O bilionário chinês Jack Ma (Mǎ Yún), fundador do Alibaba, não é visto em público há mais de dois meses. Em dezembro, a China abriu investigação contra o grupo de e-commerce por suspeita de monopólio.

Um IPO do Ant Group, de Jack Ma, também foi suspenso.

Na semana passada, o governo chinês ordenou que o grupo, dono da maior plataforma de pagamento digital do país (Alipay), reduzisse suas operações, alegando falhas na governança corporativa da companhia.

O cerco regulatório começou em outubro, depois que o bilionário fez críticas ao governo durante uma conferência. “A China não tem um problema de risco financeiro sistêmico“, disse Ma no Bund Summit.

“As finanças chinesas basicamente não carregam riscos; em vez disso, o risco vem da falta de um sistema. A boa inovação não tem medo de regulamentação, mas tem medo de regulamentação desatualizada. Não devemos usar a maneira de administrar uma estação de trem para regular um aeroporto.”

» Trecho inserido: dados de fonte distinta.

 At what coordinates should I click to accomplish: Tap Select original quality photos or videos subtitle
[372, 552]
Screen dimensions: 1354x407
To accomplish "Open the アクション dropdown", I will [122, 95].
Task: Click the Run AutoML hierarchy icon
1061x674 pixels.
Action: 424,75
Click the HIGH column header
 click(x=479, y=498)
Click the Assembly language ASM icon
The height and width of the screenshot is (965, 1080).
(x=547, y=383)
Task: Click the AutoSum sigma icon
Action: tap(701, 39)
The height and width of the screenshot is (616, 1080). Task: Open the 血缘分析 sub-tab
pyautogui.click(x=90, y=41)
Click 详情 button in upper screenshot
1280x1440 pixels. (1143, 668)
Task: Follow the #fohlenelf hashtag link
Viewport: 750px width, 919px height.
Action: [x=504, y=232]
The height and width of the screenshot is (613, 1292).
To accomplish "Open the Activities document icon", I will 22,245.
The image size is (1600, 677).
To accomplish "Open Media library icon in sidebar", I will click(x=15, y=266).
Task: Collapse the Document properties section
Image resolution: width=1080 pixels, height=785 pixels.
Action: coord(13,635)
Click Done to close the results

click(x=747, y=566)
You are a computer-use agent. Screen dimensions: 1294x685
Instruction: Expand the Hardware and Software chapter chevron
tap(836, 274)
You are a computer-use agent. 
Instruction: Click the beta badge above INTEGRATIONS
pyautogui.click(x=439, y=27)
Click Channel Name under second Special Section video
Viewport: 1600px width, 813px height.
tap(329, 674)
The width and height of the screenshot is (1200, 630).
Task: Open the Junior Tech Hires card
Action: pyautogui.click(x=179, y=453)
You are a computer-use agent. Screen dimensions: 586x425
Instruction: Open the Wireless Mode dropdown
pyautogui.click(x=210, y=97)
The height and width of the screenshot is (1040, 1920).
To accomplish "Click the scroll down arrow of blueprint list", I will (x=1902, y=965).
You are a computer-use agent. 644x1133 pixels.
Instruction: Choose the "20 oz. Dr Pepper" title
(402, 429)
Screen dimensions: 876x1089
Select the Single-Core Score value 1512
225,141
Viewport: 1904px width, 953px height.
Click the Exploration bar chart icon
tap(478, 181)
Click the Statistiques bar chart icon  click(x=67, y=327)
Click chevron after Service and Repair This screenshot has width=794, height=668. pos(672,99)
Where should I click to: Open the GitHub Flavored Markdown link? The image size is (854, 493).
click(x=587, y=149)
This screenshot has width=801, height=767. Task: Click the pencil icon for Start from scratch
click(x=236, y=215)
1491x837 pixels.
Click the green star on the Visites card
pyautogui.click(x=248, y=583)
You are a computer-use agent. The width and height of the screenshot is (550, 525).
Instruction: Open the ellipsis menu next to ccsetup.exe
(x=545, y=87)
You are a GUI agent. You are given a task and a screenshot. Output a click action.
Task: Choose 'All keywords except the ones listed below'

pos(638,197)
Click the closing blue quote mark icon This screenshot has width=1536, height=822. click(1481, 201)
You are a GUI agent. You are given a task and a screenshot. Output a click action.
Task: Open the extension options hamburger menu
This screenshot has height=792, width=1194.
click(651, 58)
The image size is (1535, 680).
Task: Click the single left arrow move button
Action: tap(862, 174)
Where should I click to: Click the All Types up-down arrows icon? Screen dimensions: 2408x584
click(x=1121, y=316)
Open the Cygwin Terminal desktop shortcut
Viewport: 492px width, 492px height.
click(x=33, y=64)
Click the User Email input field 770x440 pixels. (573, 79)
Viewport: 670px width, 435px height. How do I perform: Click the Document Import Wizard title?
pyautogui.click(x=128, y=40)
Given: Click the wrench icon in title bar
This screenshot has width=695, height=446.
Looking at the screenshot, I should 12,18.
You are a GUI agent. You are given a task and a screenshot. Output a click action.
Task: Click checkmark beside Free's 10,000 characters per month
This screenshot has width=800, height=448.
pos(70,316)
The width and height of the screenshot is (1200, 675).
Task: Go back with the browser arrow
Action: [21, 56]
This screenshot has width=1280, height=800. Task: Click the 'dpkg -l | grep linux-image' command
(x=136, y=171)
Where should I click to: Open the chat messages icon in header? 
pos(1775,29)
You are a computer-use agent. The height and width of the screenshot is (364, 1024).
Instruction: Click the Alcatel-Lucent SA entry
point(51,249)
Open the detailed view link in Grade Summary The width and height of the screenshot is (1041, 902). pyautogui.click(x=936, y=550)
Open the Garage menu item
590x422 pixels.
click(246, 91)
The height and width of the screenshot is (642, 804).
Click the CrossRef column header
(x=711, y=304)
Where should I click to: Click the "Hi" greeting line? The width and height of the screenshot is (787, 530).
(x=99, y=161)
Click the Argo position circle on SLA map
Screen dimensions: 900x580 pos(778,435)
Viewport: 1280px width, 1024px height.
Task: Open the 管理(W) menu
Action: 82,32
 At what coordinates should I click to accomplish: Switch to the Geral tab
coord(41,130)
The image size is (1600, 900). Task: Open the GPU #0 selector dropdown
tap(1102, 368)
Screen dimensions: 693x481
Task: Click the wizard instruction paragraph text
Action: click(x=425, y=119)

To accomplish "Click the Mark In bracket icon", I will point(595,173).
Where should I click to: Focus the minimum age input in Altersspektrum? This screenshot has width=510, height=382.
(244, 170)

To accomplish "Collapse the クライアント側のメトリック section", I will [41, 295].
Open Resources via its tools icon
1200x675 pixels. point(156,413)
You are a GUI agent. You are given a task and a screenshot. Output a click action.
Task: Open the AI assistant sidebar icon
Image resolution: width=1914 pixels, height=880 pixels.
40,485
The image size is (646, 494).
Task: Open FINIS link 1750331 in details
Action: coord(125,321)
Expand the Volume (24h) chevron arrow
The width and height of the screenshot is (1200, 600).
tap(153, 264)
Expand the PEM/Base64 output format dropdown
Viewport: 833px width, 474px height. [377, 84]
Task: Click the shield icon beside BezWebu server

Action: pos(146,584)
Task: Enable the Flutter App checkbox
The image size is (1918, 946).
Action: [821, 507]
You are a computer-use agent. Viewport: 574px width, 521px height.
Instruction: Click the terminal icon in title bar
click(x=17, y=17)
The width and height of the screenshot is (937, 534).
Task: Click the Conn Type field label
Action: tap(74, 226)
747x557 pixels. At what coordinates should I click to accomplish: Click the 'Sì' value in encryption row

Dias depois, a conta oficial do WeChat da Xinhua (agência de notícias estatal) postou um artigo com o título “Não fale impensadamente, não faça o que quiser, as pessoas não podem agir por vontade própria”.

O texto veio acompanhado de uma pintura de Kaii Higashiyama, popular artista do pós-guerra, mostrando uma nuvem no céu em forma de cavalo, numa clara referência ao magnata – Mǎ Yún significa nuvem em forma de cavalo.

O empresário é membro do Partido Comunista Chinês e, desde o início da ofensiva governamental, já perdeu US$ 11 bilhões de sua fortuna – estimada agora em US$ 50,9 bilhões.